И здесь, под Мраморной горой, Глеб, оставшись один, без поддержки “рыжей торпеды” Бориса, попадает в обстановку, где все прежние ценности моментально теряют свою значимость. Отстоять свою уникальность здесь практически невозможно. В армии царят неуставные отношения, которые подминают всяческое поползновение кого-либо на отстаивание собственной индивидуальности.

Новобранцы обречены на издевательства со стороны старослужащих, “портяночных наполеонов”, чтобы, в свою очередь, через полтора года бить морды молодым солдатам. В мире небытия царит дурная бесконечность, где зло обречено на вечное повторение, даже если кто-нибудь этого не хочет.
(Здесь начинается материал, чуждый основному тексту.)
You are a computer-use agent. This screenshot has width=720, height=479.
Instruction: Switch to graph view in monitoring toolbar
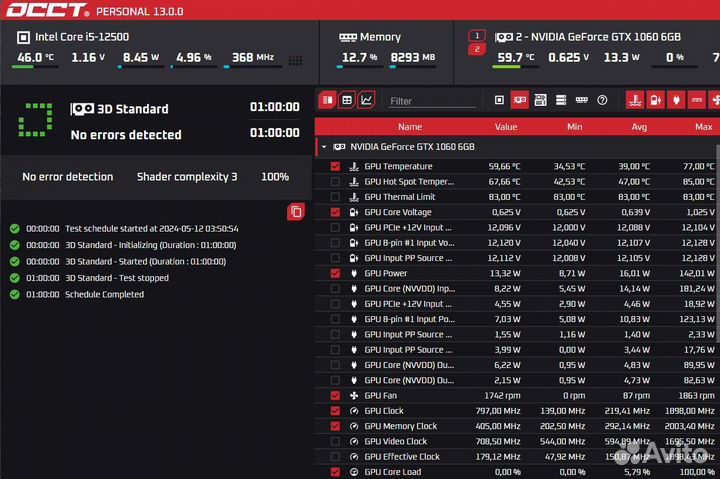[367, 100]
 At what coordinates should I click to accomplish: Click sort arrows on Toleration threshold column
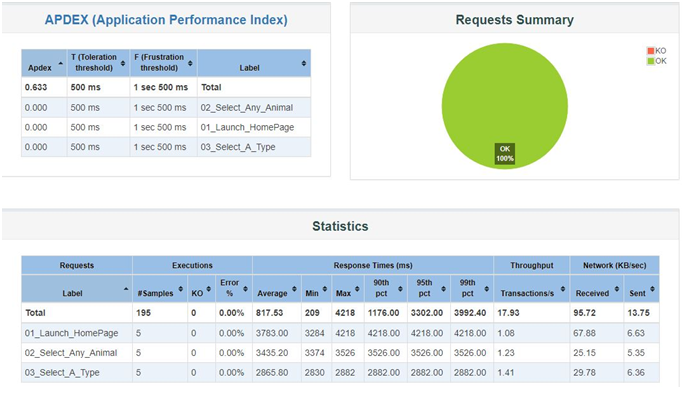point(123,64)
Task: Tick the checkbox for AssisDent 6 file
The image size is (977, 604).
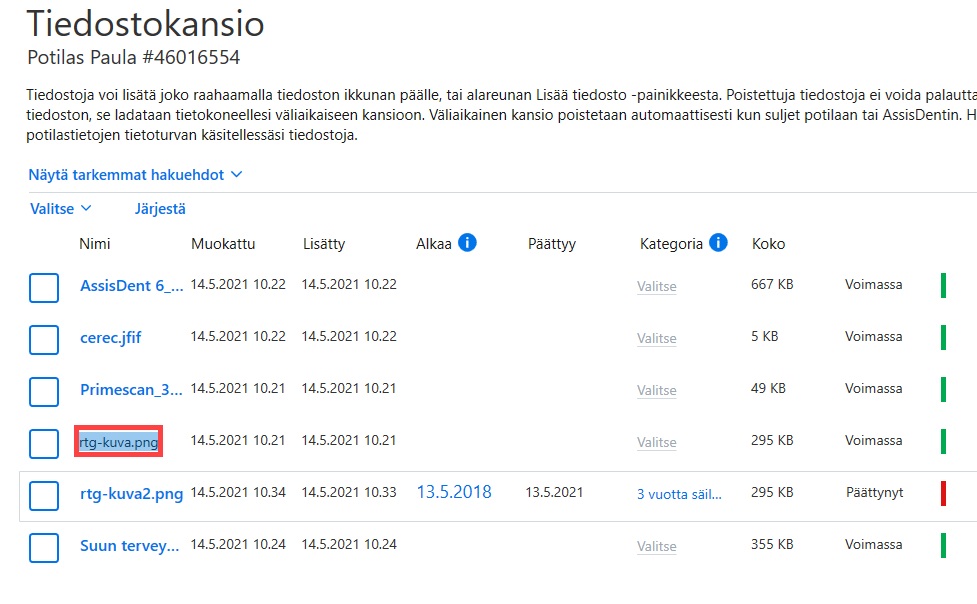Action: coord(44,288)

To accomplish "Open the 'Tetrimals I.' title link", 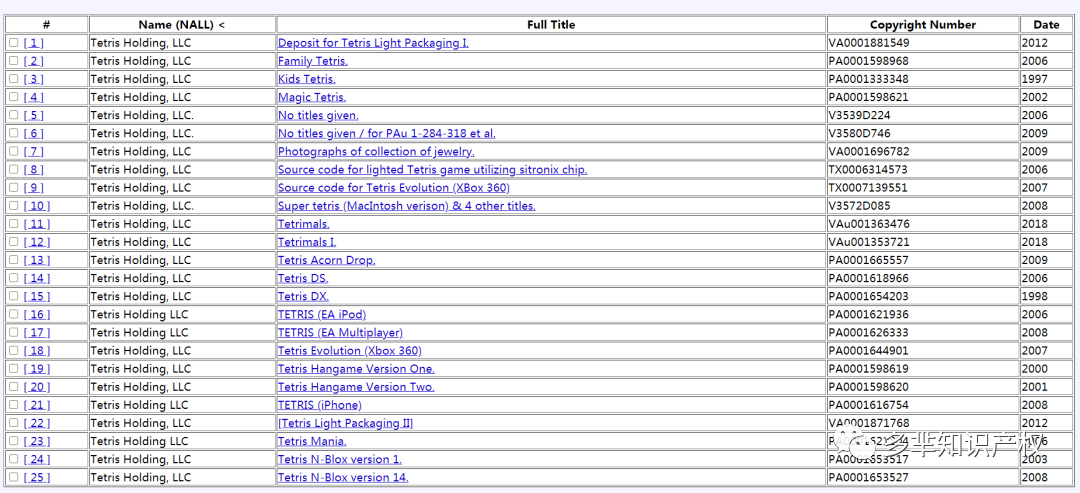I will (307, 242).
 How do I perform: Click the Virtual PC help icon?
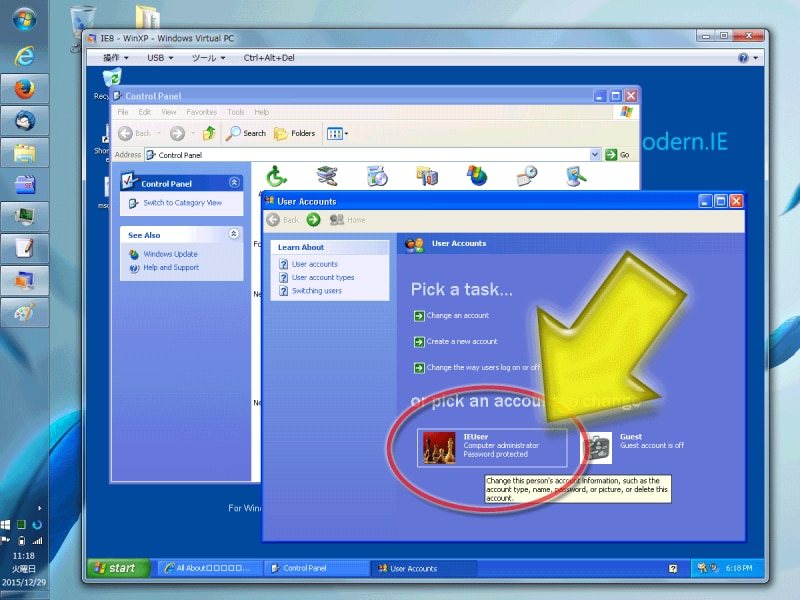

Помня завет Бориса, Глеб пытается противостоять этой безликой силе. Он стремится организовать бунт “сынов” против “дедов”, но кончается это доносом и избиением Глеба дедами, накурившимися анаши. После этого Глеб внутренне сломался и подчинился законам зла, которые диктовались этим миром смерти и небытия. Он постепенно теряет человеческие черты, превращаясь из Глеба в Черепаху, из человека в зверя.

Так же, как и других, война отметила его своим клеймом, поставила на нем знак зверя. Он быстро становится как “все”. По замечанию Г. Л. Нефагиной, “Так же грабит лавки и магазинчики в афганском городке, хотя “особость” свою еще пытается сохранить: тащит не японский магнитофон, туфли или женское кружевное белье, а мешок изюма, старинный кинжал, курительную трубку и толстую книгу на арабском языке.
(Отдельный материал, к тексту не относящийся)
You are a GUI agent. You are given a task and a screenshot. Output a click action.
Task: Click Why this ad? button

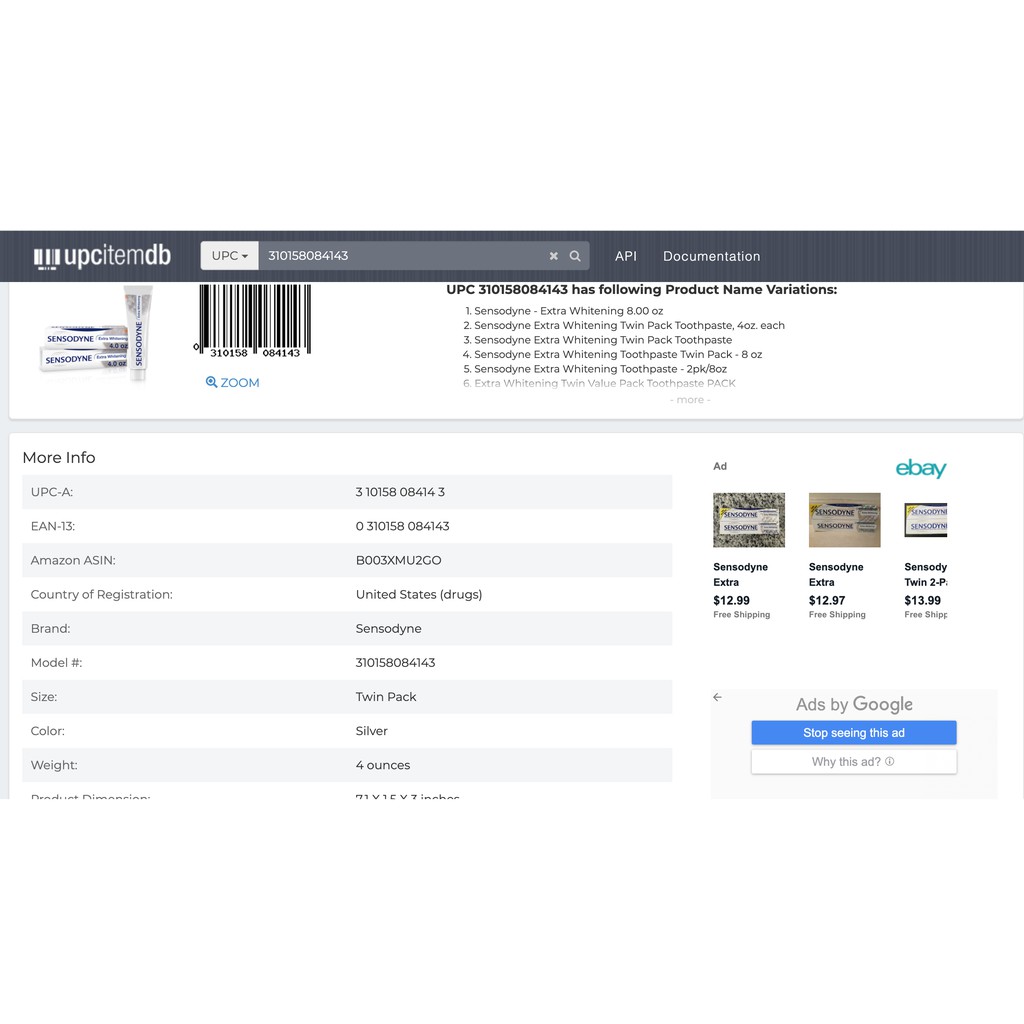pyautogui.click(x=854, y=762)
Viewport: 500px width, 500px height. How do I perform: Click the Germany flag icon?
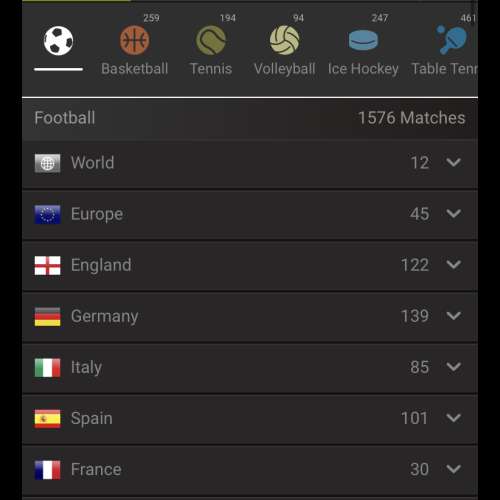click(x=48, y=317)
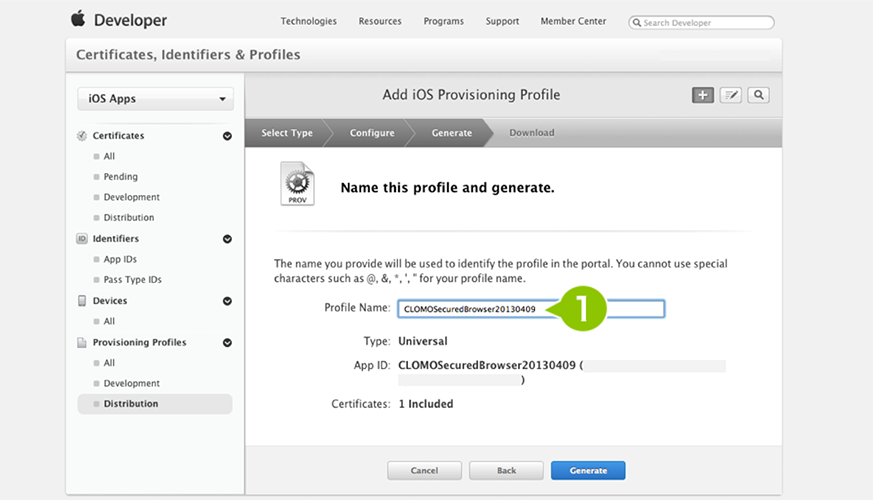This screenshot has height=500, width=889.
Task: Collapse the Identifiers section chevron
Action: click(x=227, y=239)
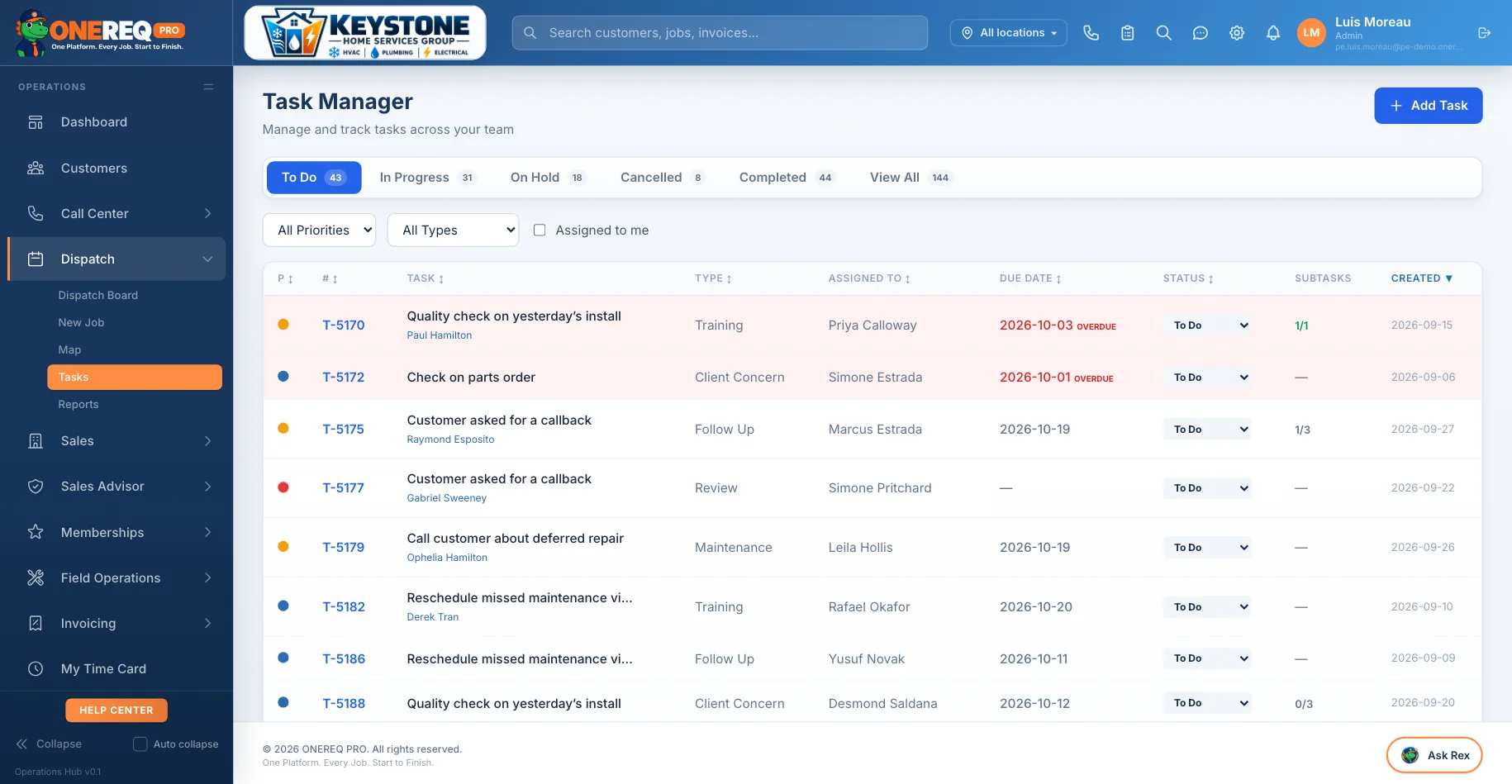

Так же, как все, присутствует молчаливым свидетелем при издевательствах над “нуристанцем” и принимает от лейтенанта музыкальные часа, отобранные у пленного”25. Черепаха с легкостью подчинился коллективно-бездумному поведению всех, забыв о том, чему учил его Борис.
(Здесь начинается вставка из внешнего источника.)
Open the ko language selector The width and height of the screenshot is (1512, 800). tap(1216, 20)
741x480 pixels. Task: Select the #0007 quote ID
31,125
По сюжету романа случается так, что Глеб, находясь ночью на посту, стреляет, как ему кажется, в гигантских варанов, приползших из пустыни. Но утром выясняется, что он убил Бориса. Борис – органически свободный человек, не выдержав издевательств дедовщины, дезертировал с товарищем из своей части, и наткнулся на пост Глеба, который стреляет в него. Борис оказался в той же ситуации, что и Глеб, в античеловеческих, по сути, условиях армейской службы. Из этой ситуации существовало два выхода: либо подчиниться и стать таким же, как все; либо не подчиниться и погибнуть.

Либо принять на себя знак зверя, либо не принять. Глеб выбрал первое, Борис – второе. Сюжетная ситуация и имена героев, безусловно, отсылают читателя к традициям древнерусской литературы, среди памятников которой имеется житие русских святых мучеников Бориса и Глеба, безвинно убиенных их братом Святополком. Но если в средневековье Борис и Глеб вместе стали жертвой властолюбия Святополка Окаянного, то в ХХ веке Глеб убивает своего духовного брата Бориса, или, как точно отмечает А. Немзер, “Глеб превратился в Святополка Окаянного, обреченного на Каиновы страдания”26. Другой критик восклицает: “Но какой, согласитесь страшный символ – Глеб, убивающий Бориса!

Как нелепо, абсурдно разорваны имена, всегда стоявшие в национальном сознании рядом!”27 Но такова природа этой братоубийственной войны.

В конце романа Глеб Черепаха – дембель. Он оказывается в Кабуле, откуда всех демобилизованных на самолете должны переправить в Союз. Именно отсюда для Глеба начался путь к братоубийству. Именно здесь два года назад Борис занял для Глеба место рядом с собой в вертолете, отправлявшемся к Мраморной горе.

Спустя два года, Глеб видит здесь молодых солдат, которые только что прибыли из Союза в Кабул и должны теперь занять его место у Мраморной горы, как он когда-то сменил другого братоубийцу. И теперь, два года спустя, когда все уже свершилось, Глеб прокручивает киноленту своей жизни назад и соединяет начало и конец своего крестного пути, думая о том, что “утром появятся покупатели из полка у Мраморной горы. Значит, утром он должен сказать: нет. Утром он скажет: нет! – и попадет в другую команду. Скажет: нет! – и не полетит в город у Мраморной горы”28.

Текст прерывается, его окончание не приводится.